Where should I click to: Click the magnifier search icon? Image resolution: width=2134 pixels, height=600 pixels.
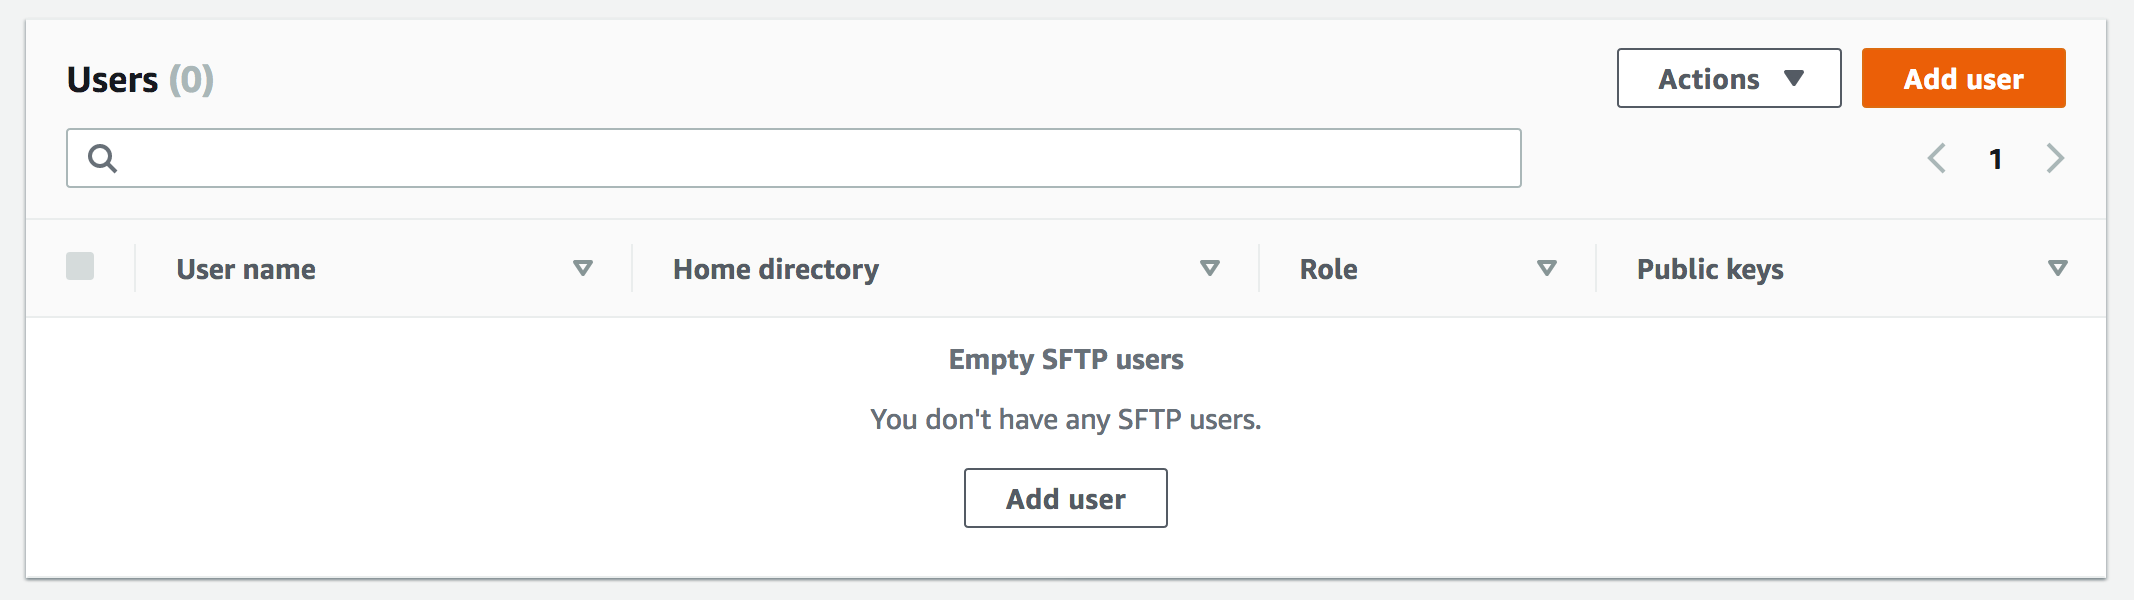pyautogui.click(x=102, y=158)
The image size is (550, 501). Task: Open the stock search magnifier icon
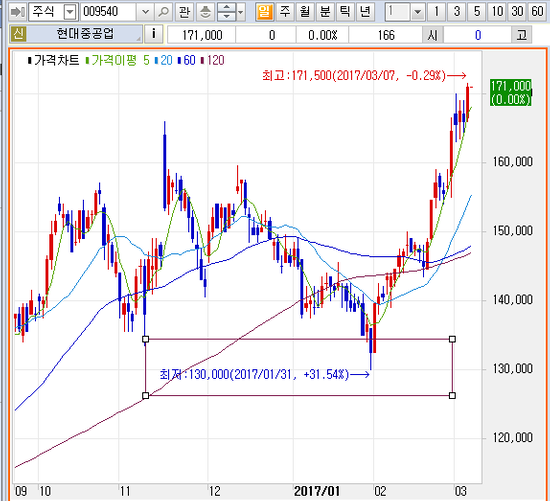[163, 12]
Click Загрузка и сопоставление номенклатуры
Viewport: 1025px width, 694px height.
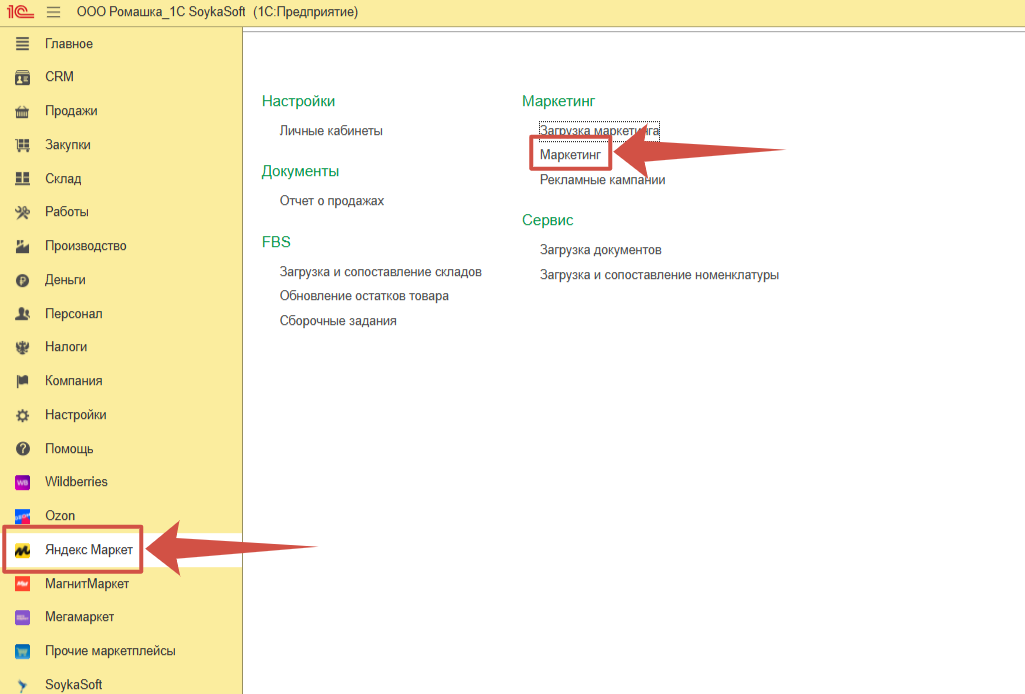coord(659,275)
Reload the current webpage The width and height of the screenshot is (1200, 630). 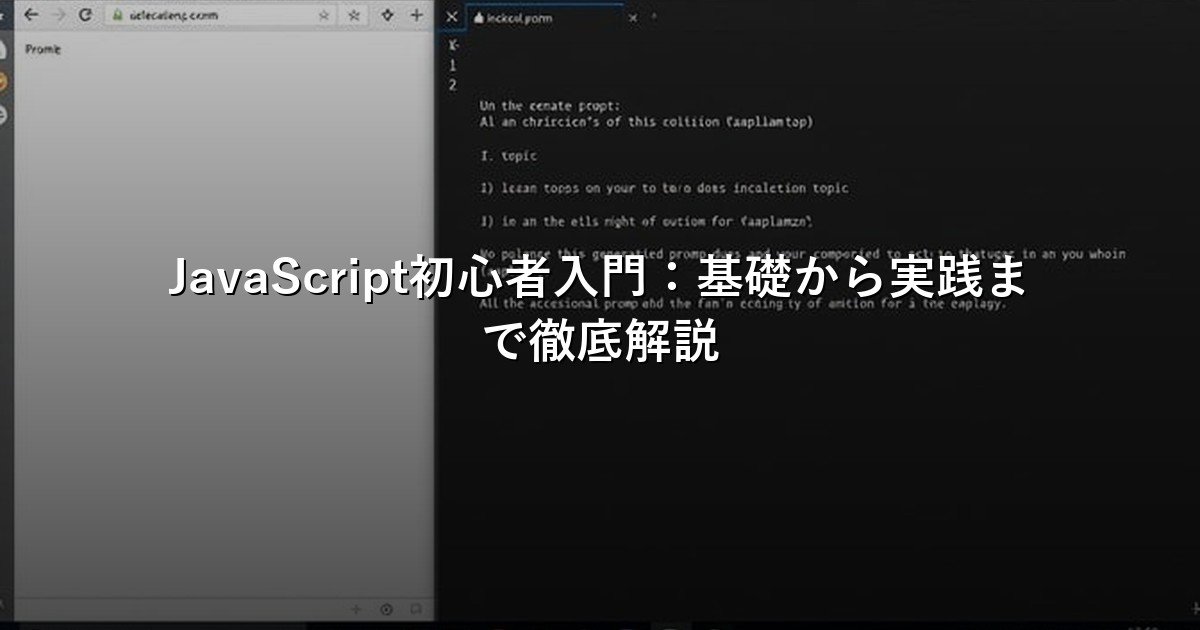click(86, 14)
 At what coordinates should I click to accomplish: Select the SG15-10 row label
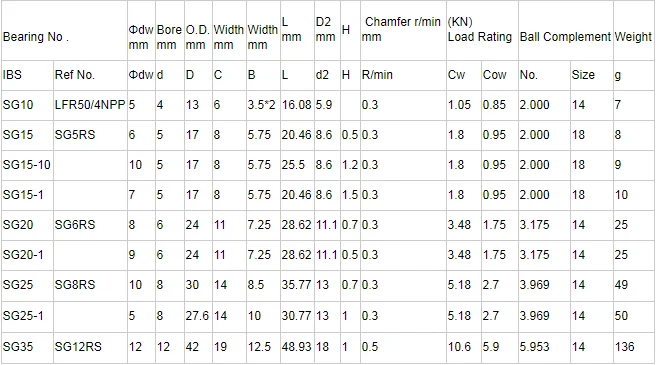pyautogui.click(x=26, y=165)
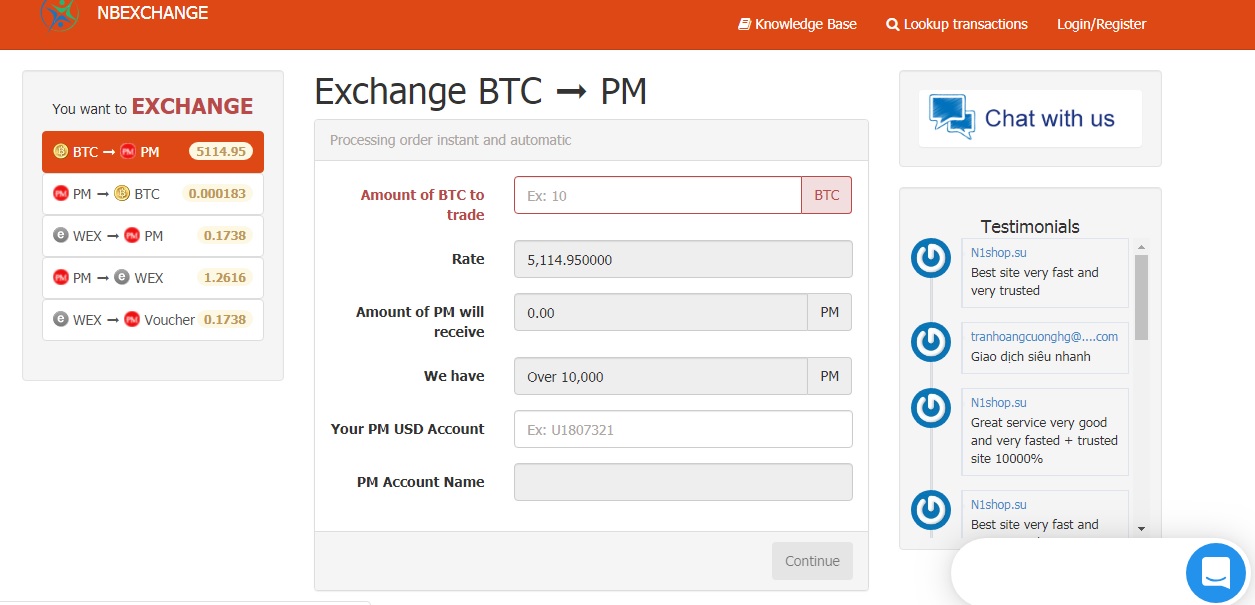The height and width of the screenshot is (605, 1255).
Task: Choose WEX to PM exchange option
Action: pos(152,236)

* [Yapılacak İş]: Yukarıdaki kayıtlarda "The image size" ifadesini içeren satırdan "coord(659,275)" ifadesini içeren satıra kadar uzanan bölümü, iki uç da dahil olmak üzere, aynen tekrarlayın. Resimleri yanıtın dışında bırakın.

* [Yazılı Yanıt]:
The image size is (550, 501). Task: Open the stock search magnifier icon
[163, 12]
Click Загрузка и сопоставление номенклатуры
Viewport: 1025px width, 694px height.
coord(659,275)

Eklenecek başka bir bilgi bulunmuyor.